Non-immune cell-derived ICOS ligand functions as a renoprotective αvβ3 integrin-selective antagonist.

Soluble urokinase receptor (suPAR) is a circulatory molecule that activates alpha v beta 3 integrin on podocytes, causes foot process effacement, and contributes to proteinuric kidney disease. While active integrin can be targeted by antibodies and small molecules, endogenous inhibitors haven't been discovered yet. Here we report what we believe is a novel renoprotective role for the inducible costimulator ligand (ICOSL) in early kidney disease through its selective binding to podocyte alpha v beta 3 integrin. Contrary to ICOSL's immune-regulatory role, ICOSL in nonhematopoietic cells limited the activation of alpha v beta 3 integrin.
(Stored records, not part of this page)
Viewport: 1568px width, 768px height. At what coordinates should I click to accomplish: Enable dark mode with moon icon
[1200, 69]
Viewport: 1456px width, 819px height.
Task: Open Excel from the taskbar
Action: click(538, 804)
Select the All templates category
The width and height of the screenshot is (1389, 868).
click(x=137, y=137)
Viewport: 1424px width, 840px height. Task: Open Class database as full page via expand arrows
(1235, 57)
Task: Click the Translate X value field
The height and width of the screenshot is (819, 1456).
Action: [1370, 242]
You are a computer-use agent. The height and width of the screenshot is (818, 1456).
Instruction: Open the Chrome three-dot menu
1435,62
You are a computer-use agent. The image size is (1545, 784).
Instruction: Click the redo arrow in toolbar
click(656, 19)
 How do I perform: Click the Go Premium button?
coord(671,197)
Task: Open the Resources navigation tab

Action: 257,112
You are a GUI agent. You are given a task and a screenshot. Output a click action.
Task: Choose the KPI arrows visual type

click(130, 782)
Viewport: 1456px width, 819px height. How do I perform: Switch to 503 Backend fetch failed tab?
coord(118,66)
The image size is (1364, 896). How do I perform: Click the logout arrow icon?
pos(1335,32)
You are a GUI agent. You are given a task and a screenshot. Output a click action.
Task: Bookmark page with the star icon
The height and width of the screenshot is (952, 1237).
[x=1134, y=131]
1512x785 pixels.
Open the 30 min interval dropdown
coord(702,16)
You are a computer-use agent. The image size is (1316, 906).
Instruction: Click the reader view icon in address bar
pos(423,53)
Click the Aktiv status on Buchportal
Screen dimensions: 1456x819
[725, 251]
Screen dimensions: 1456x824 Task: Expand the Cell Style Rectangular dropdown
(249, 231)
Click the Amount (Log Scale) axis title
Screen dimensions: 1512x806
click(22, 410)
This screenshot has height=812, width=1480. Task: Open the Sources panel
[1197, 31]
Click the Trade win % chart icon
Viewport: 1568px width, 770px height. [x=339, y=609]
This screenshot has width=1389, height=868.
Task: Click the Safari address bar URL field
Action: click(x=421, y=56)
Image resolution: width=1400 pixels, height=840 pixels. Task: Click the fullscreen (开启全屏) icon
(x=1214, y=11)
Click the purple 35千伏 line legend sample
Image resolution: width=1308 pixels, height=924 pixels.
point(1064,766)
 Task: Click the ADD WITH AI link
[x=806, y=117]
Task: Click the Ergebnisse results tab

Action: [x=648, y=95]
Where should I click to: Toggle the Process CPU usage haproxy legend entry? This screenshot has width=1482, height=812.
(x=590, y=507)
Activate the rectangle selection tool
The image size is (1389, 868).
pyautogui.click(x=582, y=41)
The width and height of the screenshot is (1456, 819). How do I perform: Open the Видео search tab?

Specifically, ICOSL contains the arginine-glycine-aspartate (RGD) motif, which allowed for a high-affinity and selective binding to alpha v beta 3 and modulation of podocyte adhesion. This binding was largely inhibited either by a synthetic RGD peptide or by a disrupted RGD sequence in ICOSL. ICOSL binding favored the active alpha v beta 3 rather than the inactive form and showed little affinity for other integrins. Consistent with the rapid induction of podocyte ICOSL by inflammatory stimuli, glomerular ICOSL expression was increased in biopsies of early-stage human proteinuric kidney diseases. ICOCL deficiency in mice resulted in an increased susceptibility to proteinuria that was rescued by recombinant ICOSL. Our work identified a potentially novel role for ICOSL, which serves as an endogenous alpha v beta 3-selective antagonist to maintain glomerular filtration.